(begin)

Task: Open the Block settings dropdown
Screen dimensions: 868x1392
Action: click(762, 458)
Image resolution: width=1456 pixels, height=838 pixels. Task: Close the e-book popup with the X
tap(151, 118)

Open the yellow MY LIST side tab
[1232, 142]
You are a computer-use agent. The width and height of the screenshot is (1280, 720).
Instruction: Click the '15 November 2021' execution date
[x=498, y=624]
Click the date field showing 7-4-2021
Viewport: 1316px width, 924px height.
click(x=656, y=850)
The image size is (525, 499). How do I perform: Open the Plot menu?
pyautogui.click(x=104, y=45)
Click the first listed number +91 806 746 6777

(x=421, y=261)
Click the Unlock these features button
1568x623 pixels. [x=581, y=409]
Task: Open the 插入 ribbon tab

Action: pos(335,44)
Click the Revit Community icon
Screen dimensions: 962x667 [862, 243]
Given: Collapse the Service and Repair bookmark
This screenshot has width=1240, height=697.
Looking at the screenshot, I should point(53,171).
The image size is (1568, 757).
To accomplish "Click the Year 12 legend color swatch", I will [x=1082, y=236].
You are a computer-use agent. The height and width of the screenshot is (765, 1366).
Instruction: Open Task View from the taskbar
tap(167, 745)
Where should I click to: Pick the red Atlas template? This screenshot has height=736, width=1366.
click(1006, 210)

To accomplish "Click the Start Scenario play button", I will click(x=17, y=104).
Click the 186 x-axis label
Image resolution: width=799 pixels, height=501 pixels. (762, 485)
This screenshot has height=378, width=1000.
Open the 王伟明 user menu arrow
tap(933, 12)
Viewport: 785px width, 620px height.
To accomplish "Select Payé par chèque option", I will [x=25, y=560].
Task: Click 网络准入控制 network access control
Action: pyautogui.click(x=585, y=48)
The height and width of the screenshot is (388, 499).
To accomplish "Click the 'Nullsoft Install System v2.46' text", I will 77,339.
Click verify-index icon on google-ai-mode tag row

(end)

- _TASK DIRECTIONS_
State how many lines of the entries above contain the string "pixels", with a case-sensitive match. Reply with the number only.

- _OUTPUT OF THE TASK_
3